§ **REQUIRED TASKS**:
• A. Using the dementia essay, decide whether each statement agrees with it, answering yes or no and quoting the deciding words: (i) in the 1990s, the writer's mother took pride in not needing counseling; (ii) the writer's phone conversations with her mother now are long and cover many subjects; (iii) the writer finds it fun when her mother has the Animal Planet on.
• B. Turn the dementia essay's paragraph beginning "Meet them where they are" into a short bulleted list that keeps its main points.
• C. Extract the passage of the dementia essay between "Whenever a resident" and "familiar to them.", inclusive, copying it without changes.

§ **EXTRACT PROVIDED**:
I knew it hadn’t been an easy childhood for her. But I did not know the extent to which her self-esteem and sense of worth had suffered or how she carried those negative limiting beliefs about her with her throughout her entire life. And then with the dementia, though she processed the memories and the feelings almost constantly, she could not help herself (nor could anyone else help her) get to the other side to experience new, positive, and life giving beliefs about herself.
Trying to teach Mom positive self-talk falls in the short term memory category that went missing a long time ago.
These days conversations are short. They cover a bare minimum of subjects. We talk about the weather and I answer her question about how Joseph’s doing many times in a single phone conversation as if it’s the first time. On the phone with her I realize in a manner of minutes that she’s anxious to get off the phone because, even though she can’t talk about it, she’s aware of her limitations and it causes her stress.
Sometimes, because I want to feel as though we had a real good visit and I also think my calls give my step-dad a bit of a break, I’ll turn the T.V. on to the same channel she’s watching and we’ll talk about what we see there. If she’s got the Animal Planet on, that’s fun.
How my mom is now isn’t who she was and it isn’t who she is. Her internal governor being gone doesn’t reveal anything about the real woman. If she had been able to process her family stuff throughout her adult years, I don’t know if that would have made a difference now. Although I wish she could have removed the tapes inside her head that told her she was less than and unworthy; when receiving therapeutic counseling became popular in the 1990’s, she was proud of not “needing” counseling back then. That proud part of her personality is still there and when she expresses it, we celebrate it.
Whenever a resident invites me into their room at the nursing home, I love to see pictures of them when they were younger hanging on the walls because it gives me insight into who they were when all their mental faculties were intact. When I practice the Validation technique and relate to the person I’ve seen in the photograph or the person I knew my mom to be, I get smiles and even laughter as they have an opportunity to feel seen and heard in a way that feels familiar to them.
Dementia is hard. It makes no sense. It is all around us. The number of people it affects is growing. As with all chronic and terminal diseases, it makes life with the patient all about them. Your own needs and desires get routinely swept aside.
If I may offer some advice born of my own experience ~
Whatever techniques you use to handle the loved ones in your life who have this disease, the answer is always, always love. The only thing to do is just love them.
Meet them where they are and when doing that makes you really uncomfortable, find someone to process the experience with afterwards. Get up close. Sit, bend, or squat so that you can make direct eye contact. Touch them. Squeeze a hand, pat a shoulder, give a hug, stroke their hair. Try to make sense of what’s being said and when you can’t, just hang in there.
You don’t have to feel sorry for them. If you do, don’t let feeling sorry for them keep you from connecting and don’t let it shut down acts of compassion. Just be present to them, follow your intuition; and if you make a mistake, you’ll probably get an opportunity for a re-do in the same conversation.
You’ll grow patience you never knew had and you’ll come to respect yourself for being there for them. Sometimes loving someone only happens in the ways they are capable of receiving it. But when it’s all said and done, it is all about the love and that is all that matters.

§ **SUPPLIED INFORMATION**:
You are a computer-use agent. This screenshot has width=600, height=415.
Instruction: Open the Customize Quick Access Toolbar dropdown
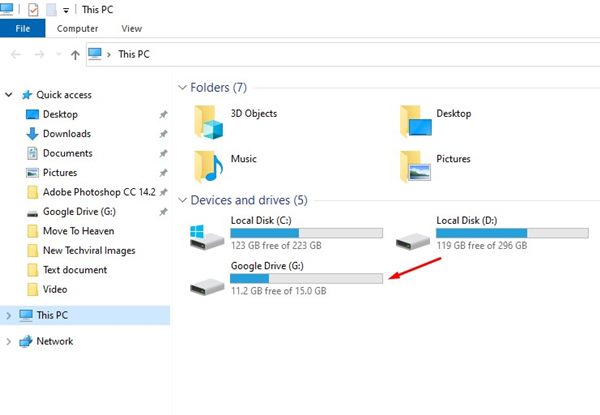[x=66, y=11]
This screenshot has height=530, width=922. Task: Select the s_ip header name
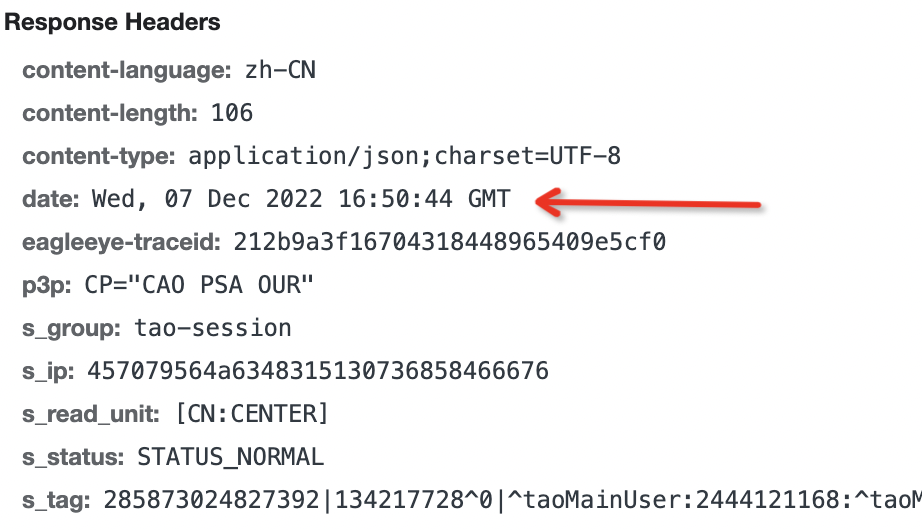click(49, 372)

==

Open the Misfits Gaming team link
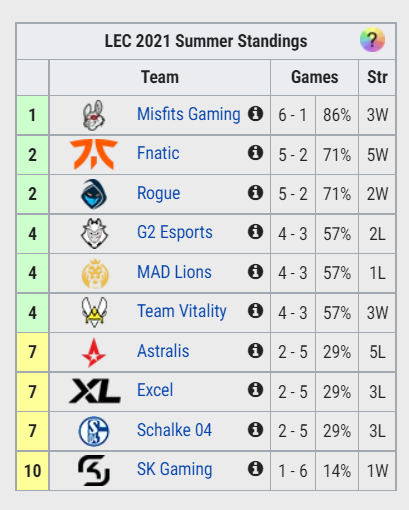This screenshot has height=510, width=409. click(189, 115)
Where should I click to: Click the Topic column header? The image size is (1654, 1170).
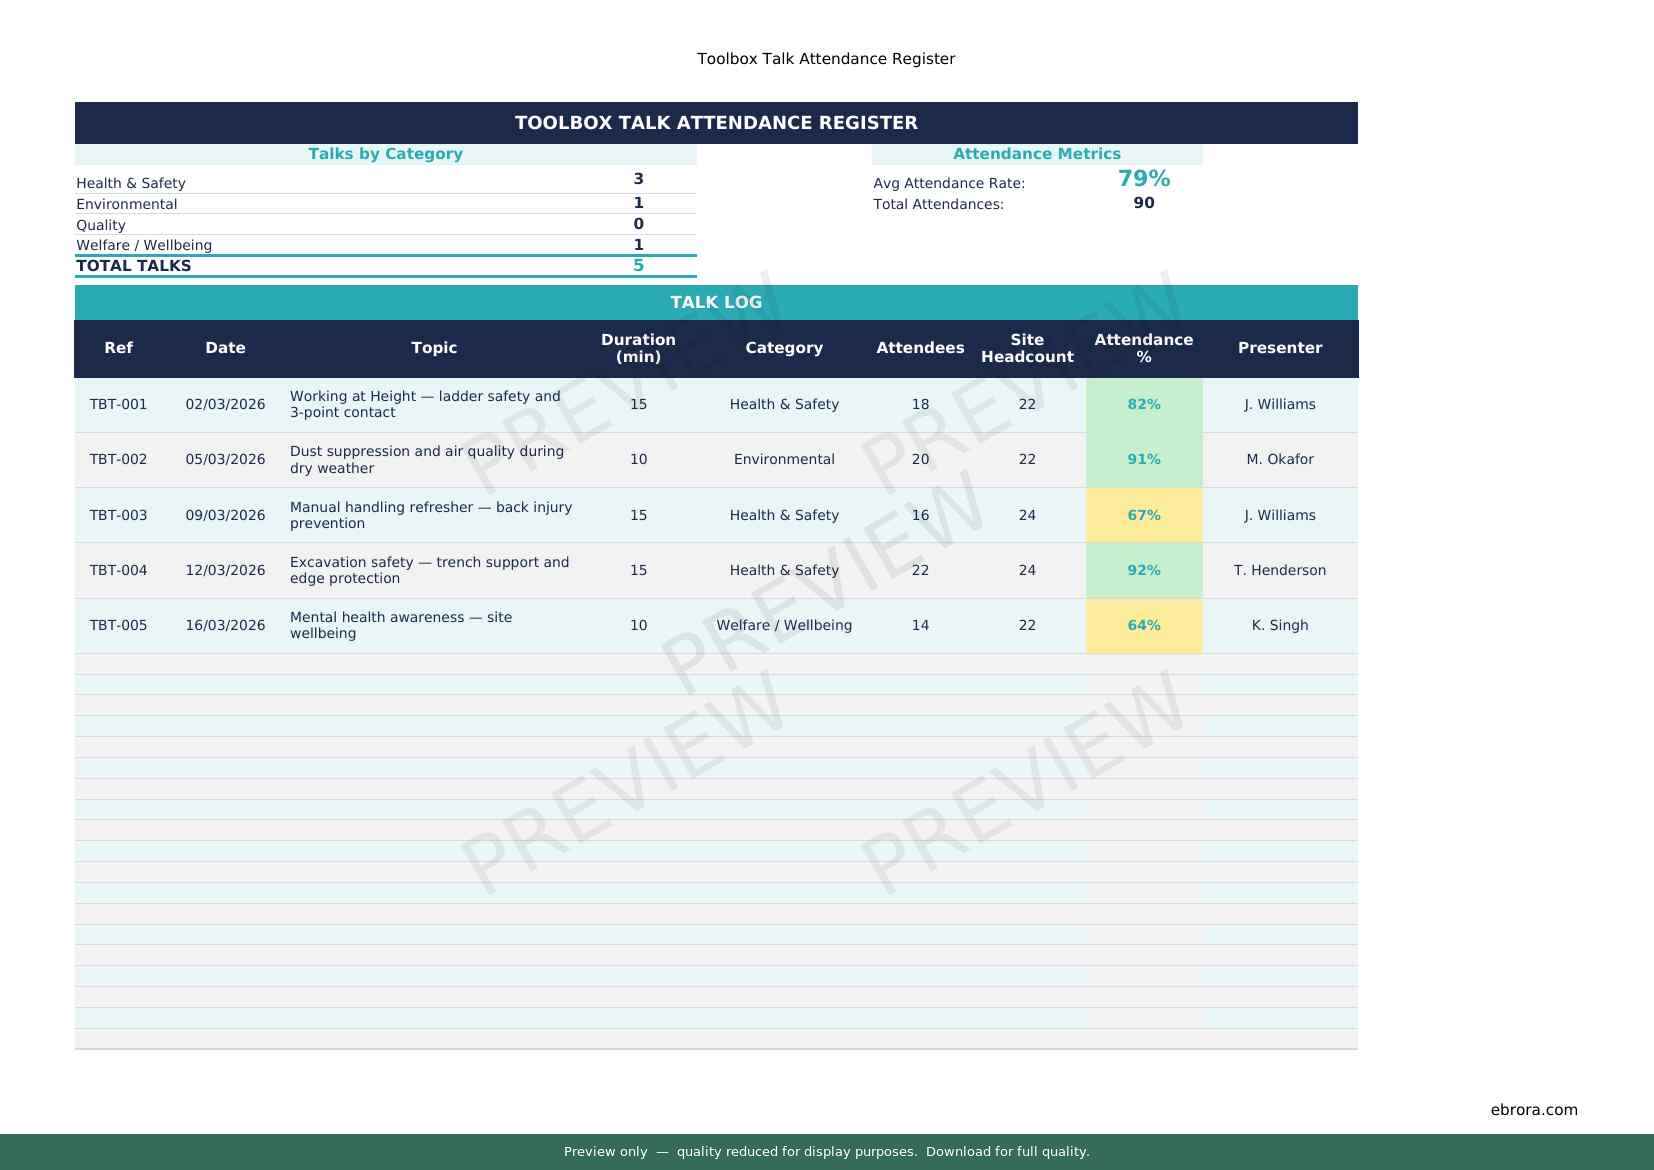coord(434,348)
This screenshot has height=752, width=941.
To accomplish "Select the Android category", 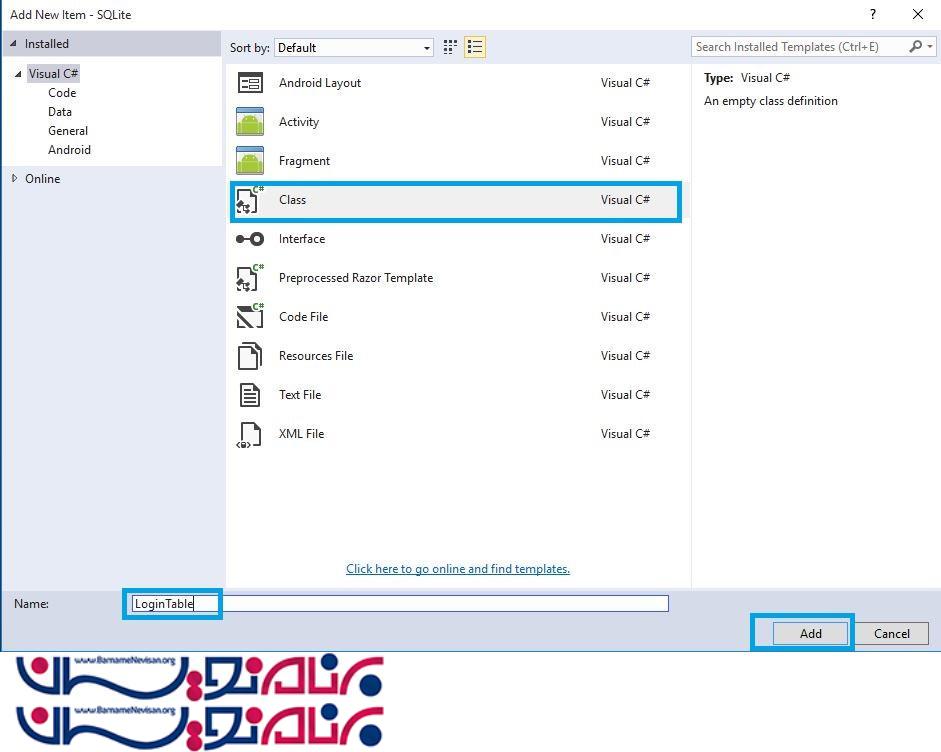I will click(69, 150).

§ **LIST OF ANSWERS**:
• A.
(i) Yes: "she was proud of not “needing” counseling back then"
(ii) No: "These days conversations are short. They cover a bare minimum of subjects."
(iii) Yes: "If she’s got the Animal Planet on, that’s fun."

• B.
- Meet them where they are. If that becomes very uncomfortable, process the experience with someone afterwards.
- Get close: sit, bend, or squat to make direct eye contact.
- Touch them: squeeze a hand, pat a shoulder, hug, or stroke their hair.
- Try to make sense of what they say. When you can't, hang in there.

• C.
Whenever a resident invites me into their room at the nursing home, I love to see pictures of them when they were younger hanging on the walls because it gives me insight into who they were when all their mental faculties were intact. When I practice the Validation technique and relate to the person I’ve seen in the photograph or the person I knew my mom to be, I get smiles and even laughter as they have an opportunity to feel seen and heard in a way that feels familiar to them.